RECORD SET –
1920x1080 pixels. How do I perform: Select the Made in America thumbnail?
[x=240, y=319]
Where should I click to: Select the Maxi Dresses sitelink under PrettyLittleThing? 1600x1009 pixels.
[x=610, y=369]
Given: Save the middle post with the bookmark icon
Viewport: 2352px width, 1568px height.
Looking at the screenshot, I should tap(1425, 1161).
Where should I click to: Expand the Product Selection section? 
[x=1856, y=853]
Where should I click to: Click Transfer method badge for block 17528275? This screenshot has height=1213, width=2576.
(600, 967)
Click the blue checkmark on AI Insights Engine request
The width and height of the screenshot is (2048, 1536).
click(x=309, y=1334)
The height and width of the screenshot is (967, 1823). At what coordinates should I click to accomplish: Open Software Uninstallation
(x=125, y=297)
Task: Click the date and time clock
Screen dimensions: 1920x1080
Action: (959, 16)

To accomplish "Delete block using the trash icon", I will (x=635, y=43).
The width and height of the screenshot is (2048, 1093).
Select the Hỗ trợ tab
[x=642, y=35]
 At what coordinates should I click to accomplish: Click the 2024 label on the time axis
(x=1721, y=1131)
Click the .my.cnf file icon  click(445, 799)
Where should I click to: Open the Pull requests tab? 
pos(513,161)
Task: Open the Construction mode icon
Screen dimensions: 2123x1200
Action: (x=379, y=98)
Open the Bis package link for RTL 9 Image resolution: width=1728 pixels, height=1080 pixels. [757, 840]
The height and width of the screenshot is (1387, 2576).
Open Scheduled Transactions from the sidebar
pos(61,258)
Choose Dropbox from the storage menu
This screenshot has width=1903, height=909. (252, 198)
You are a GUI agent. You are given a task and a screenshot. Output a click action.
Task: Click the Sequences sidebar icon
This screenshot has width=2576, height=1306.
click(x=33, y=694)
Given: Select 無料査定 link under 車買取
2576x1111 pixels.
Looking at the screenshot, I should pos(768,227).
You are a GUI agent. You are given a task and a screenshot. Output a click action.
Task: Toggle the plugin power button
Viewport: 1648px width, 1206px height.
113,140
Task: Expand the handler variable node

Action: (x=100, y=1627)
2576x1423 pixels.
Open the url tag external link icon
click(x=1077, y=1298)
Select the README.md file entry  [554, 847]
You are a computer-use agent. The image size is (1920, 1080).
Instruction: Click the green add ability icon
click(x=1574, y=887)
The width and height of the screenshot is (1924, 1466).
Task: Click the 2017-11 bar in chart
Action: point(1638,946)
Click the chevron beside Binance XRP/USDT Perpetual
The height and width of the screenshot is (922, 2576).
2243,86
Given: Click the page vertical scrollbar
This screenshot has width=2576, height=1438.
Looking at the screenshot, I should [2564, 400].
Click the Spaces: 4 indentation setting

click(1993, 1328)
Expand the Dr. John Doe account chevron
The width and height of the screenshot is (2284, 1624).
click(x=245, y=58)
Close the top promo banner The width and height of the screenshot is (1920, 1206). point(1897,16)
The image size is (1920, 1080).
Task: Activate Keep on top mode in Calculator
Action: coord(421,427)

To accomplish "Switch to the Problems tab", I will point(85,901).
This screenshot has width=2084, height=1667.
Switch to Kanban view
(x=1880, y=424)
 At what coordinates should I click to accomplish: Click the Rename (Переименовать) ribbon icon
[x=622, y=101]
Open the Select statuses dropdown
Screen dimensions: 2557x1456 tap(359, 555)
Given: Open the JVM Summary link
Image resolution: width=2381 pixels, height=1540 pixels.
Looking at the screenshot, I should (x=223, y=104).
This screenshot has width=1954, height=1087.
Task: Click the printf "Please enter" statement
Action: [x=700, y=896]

YOUR ASSIGNMENT – Restate the listing in full, word for word.

RESULT –
1920x1080 pixels. How do I perform: Select the Made in America thumbnail?
[x=240, y=319]
Where should I click to: Select the Maxi Dresses sitelink under PrettyLittleThing? 1600x1009 pixels.
[x=610, y=369]
Given: Save the middle post with the bookmark icon
Viewport: 2352px width, 1568px height.
Looking at the screenshot, I should tap(1425, 1161).
Where should I click to: Expand the Product Selection section? 
[x=1856, y=853]
Where should I click to: Click Transfer method badge for block 17528275? This screenshot has height=1213, width=2576.
(600, 967)
Click the blue checkmark on AI Insights Engine request
The width and height of the screenshot is (2048, 1536).
click(x=309, y=1334)
The height and width of the screenshot is (967, 1823). At what coordinates should I click to accomplish: Open Software Uninstallation
(x=125, y=297)
Task: Click the date and time clock
Screen dimensions: 1920x1080
Action: (959, 16)

To accomplish "Delete block using the trash icon", I will (x=635, y=43).
The width and height of the screenshot is (2048, 1093).
Select the Hỗ trợ tab
[x=642, y=35]
 At what coordinates should I click to accomplish: Click the 2024 label on the time axis
(x=1721, y=1131)
Click the .my.cnf file icon  click(445, 799)
Where should I click to: Open the Pull requests tab? 
pos(513,161)
Task: Open the Construction mode icon
Screen dimensions: 2123x1200
Action: (x=379, y=98)
Open the Bis package link for RTL 9 Image resolution: width=1728 pixels, height=1080 pixels. [757, 840]
The height and width of the screenshot is (1387, 2576).
Open Scheduled Transactions from the sidebar
pos(61,258)
Choose Dropbox from the storage menu
This screenshot has width=1903, height=909. (252, 198)
You are a GUI agent. You are given a task and a screenshot. Output a click action.
Task: Click the Sequences sidebar icon
This screenshot has width=2576, height=1306.
click(x=33, y=694)
Given: Select 無料査定 link under 車買取
2576x1111 pixels.
Looking at the screenshot, I should pos(768,227).
You are a GUI agent. You are given a task and a screenshot. Output a click action.
Task: Toggle the plugin power button
Viewport: 1648px width, 1206px height.
113,140
Task: Expand the handler variable node

Action: (x=100, y=1627)
2576x1423 pixels.
Open the url tag external link icon
click(x=1077, y=1298)
Select the README.md file entry  [554, 847]
You are a computer-use agent. The image size is (1920, 1080).
Instruction: Click the green add ability icon
click(x=1574, y=887)
The width and height of the screenshot is (1924, 1466).
Task: Click the 2017-11 bar in chart
Action: point(1638,946)
Click the chevron beside Binance XRP/USDT Perpetual
The height and width of the screenshot is (922, 2576).
2243,86
Given: Click the page vertical scrollbar
This screenshot has width=2576, height=1438.
Looking at the screenshot, I should [2564, 400].
Click the Spaces: 4 indentation setting

click(1993, 1328)
Expand the Dr. John Doe account chevron
The width and height of the screenshot is (2284, 1624).
click(x=245, y=58)
Close the top promo banner The width and height of the screenshot is (1920, 1206). point(1897,16)
The image size is (1920, 1080).
Task: Activate Keep on top mode in Calculator
Action: coord(421,427)

To accomplish "Switch to the Problems tab", I will point(85,901).
This screenshot has width=2084, height=1667.
Switch to Kanban view
(x=1880, y=424)
 At what coordinates should I click to accomplish: Click the Rename (Переименовать) ribbon icon
[x=622, y=101]
Open the Select statuses dropdown
Screen dimensions: 2557x1456 tap(359, 555)
Given: Open the JVM Summary link
Image resolution: width=2381 pixels, height=1540 pixels.
Looking at the screenshot, I should (x=223, y=104).
This screenshot has width=1954, height=1087.
Task: Click the printf "Please enter" statement
Action: [x=700, y=896]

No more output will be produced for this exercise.